Reachability & Controllability

Optimal Control & Dynamic Programming

Stochastic Optimal Control Problem

$$ \min_{\pi_{0:T}} ~~\mathbb E_w\Big[\sum_{k=0}^{T} c(s_k, \pi_k(s_k)) \Big]\quad \text{s.t}\quad s_0~~\text{given},~~s_{k+1} = F(s_k, \pi_k(s_k),w_k) $$

$\underbrace{\qquad\qquad}_{J^\pi(s_0)}$

Dynamic Programming Algorithm

Initialize $J_{T+1}^\star (s) = 0$
For $k=T,T-1,\dots,0$:
- Compute $J_k^\star (s) = \min_{a\in\mathcal A} c(s, a)+\mathbb E_w[J_{k+1}^\star (F(s,a,w))]$
- Record minimizing argument as $\pi_k^\star(s)$

Reference: Ch 1 in Dynamic Programming & Optimal Control, Vol.
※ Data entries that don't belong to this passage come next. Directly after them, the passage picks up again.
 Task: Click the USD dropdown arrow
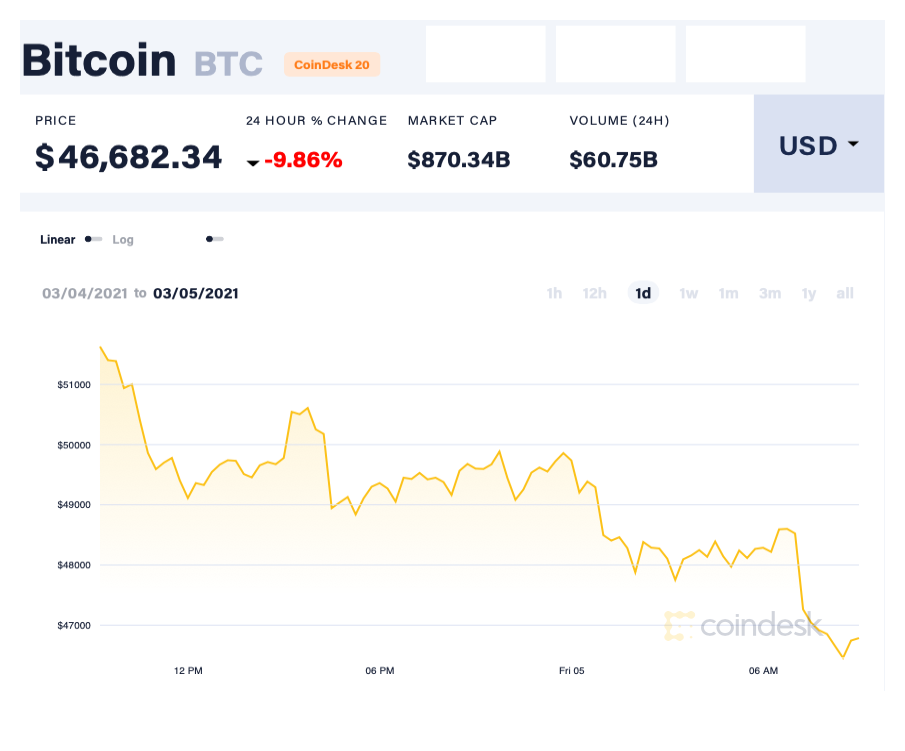853,144
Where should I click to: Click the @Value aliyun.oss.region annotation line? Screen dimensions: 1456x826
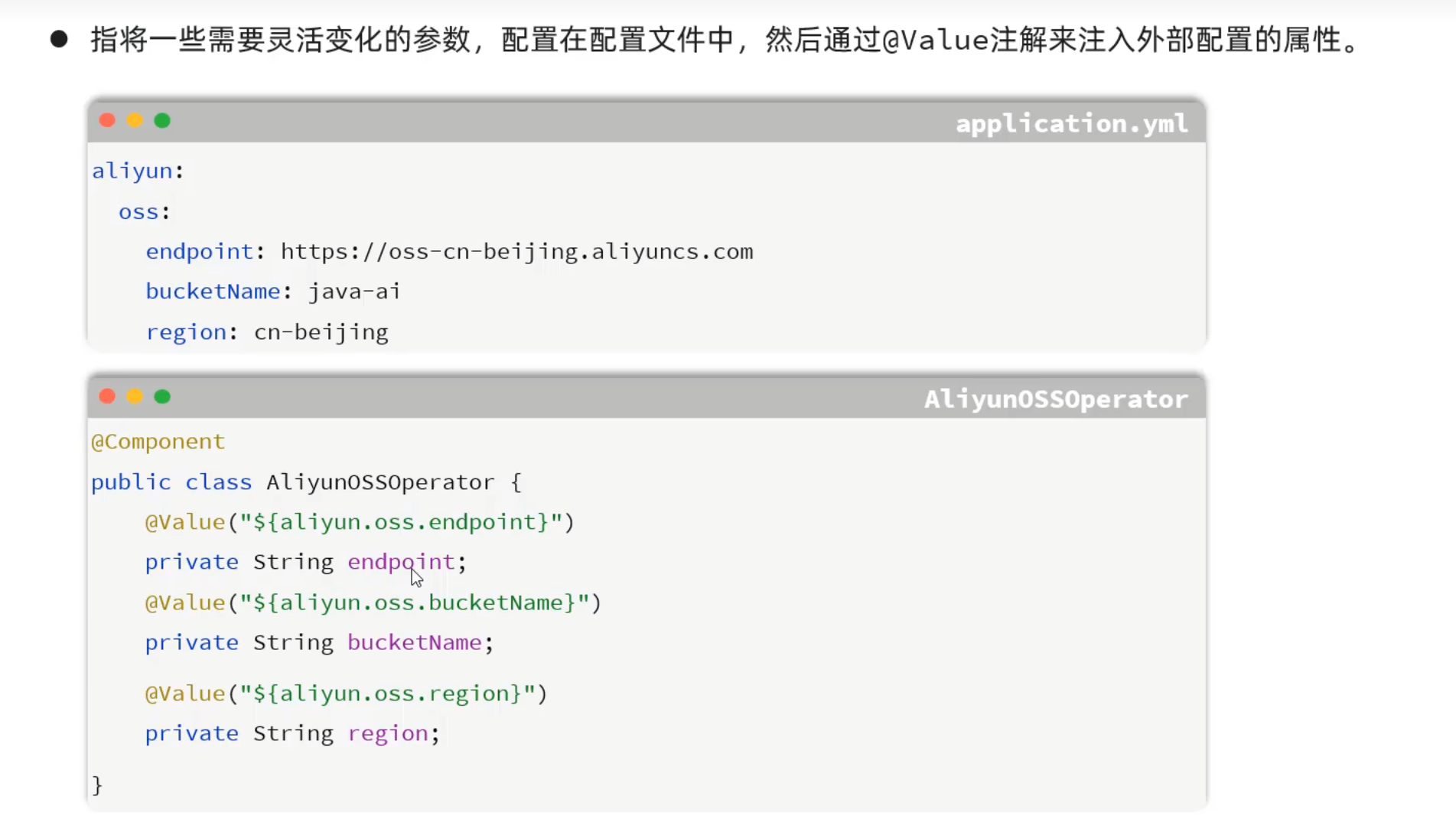pyautogui.click(x=346, y=694)
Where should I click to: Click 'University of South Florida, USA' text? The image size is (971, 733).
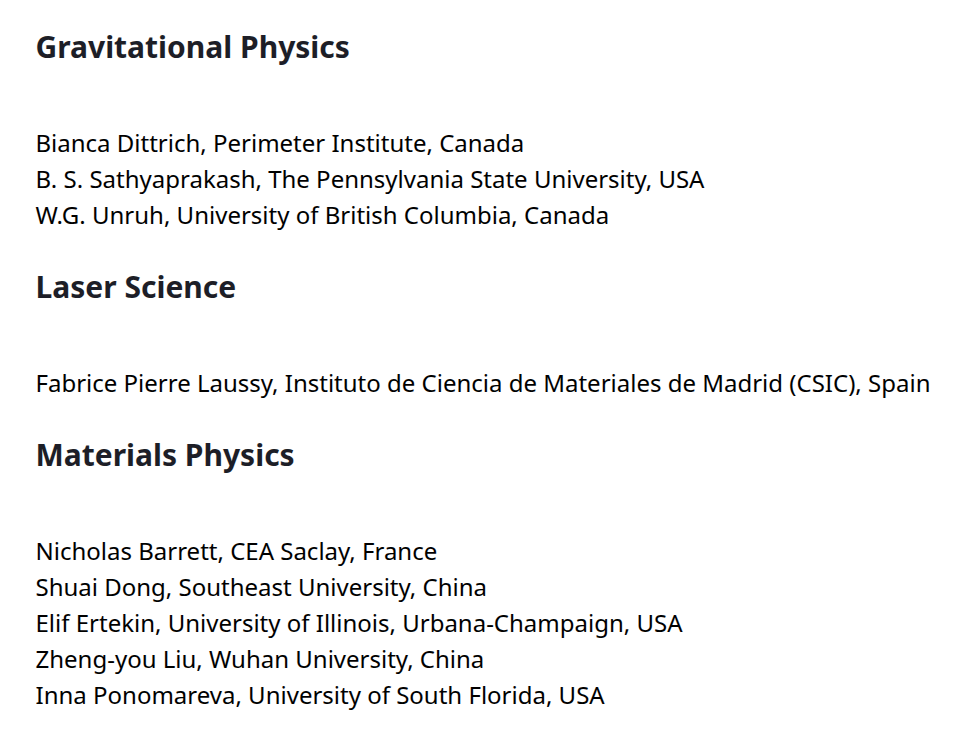[426, 696]
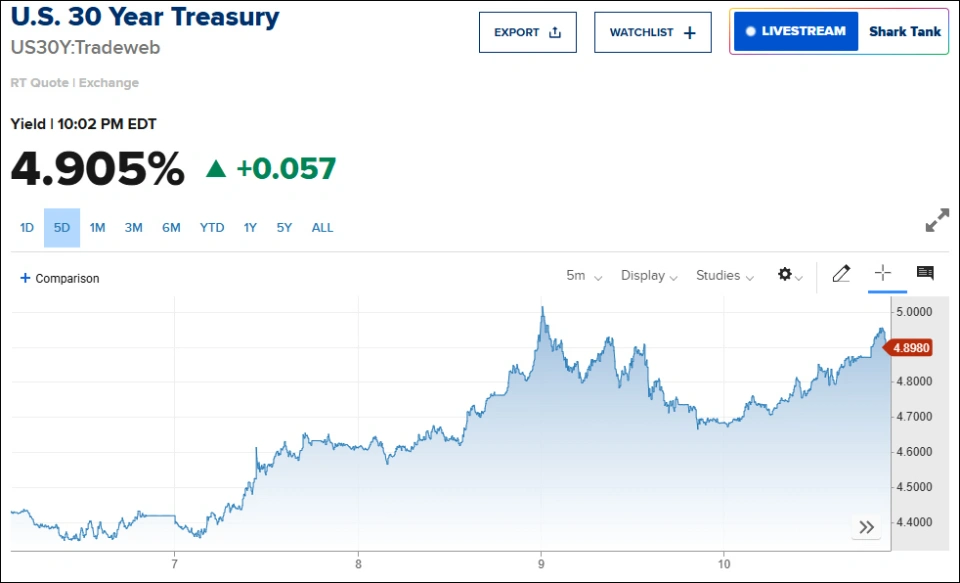Expand the 5m interval dropdown

pyautogui.click(x=584, y=276)
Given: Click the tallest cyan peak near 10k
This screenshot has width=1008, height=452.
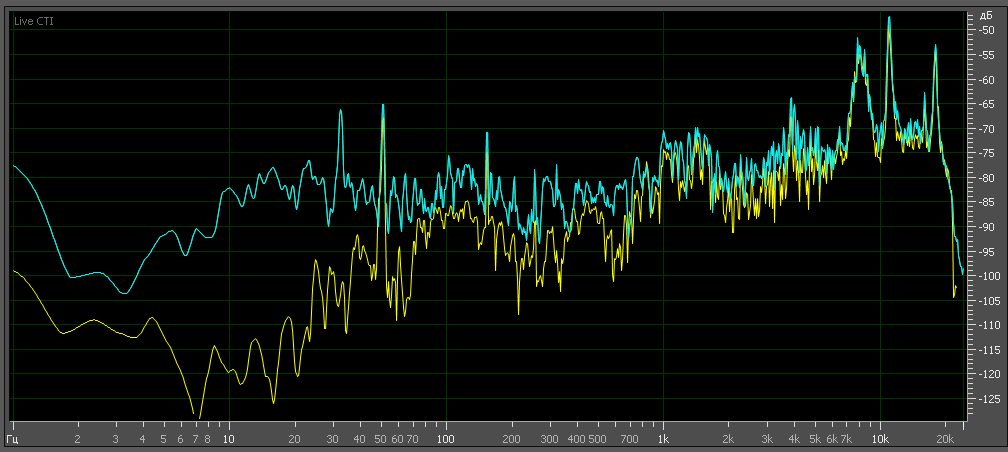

I by Bertsekas

Linear Quadratic Regulator

Linear dynamics: $F(s, a, w) = A s+Ba+w$
Quadratic costs: $ c(s, a) = s^\top Qs + a^\top Ra $ where $Q,R\succ 0$
Stochastic and independent noise $\mathbb E[w_k] = 0$ and $\mathbb E[w_kw_k^\top] = \sigma^2 I$

LQR Problem

$$ \min_{\pi_{0:T}} ~~\mathbb E_w\Big[\sum_{k=0}^{T} s_k^\top Qs_k + a_k^\top Ra_k \Big]\quad \text{s.t}\quad s_{k+1} = A s_k+ Ba_k+w_k $$

$$a_k=\pi_k(s_k) $$

LQR Example

$$ s_{t+1} = \begin{bmatrix} 0.9 & 0.1\\ & 0.9 \end{bmatrix}s_t + \begin{bmatrix}0\\1\end{bmatrix}a_t + w_t $$

The state is position & velocity $s=[\theta,\omega]$, input is a force $a\in\mathbb R$.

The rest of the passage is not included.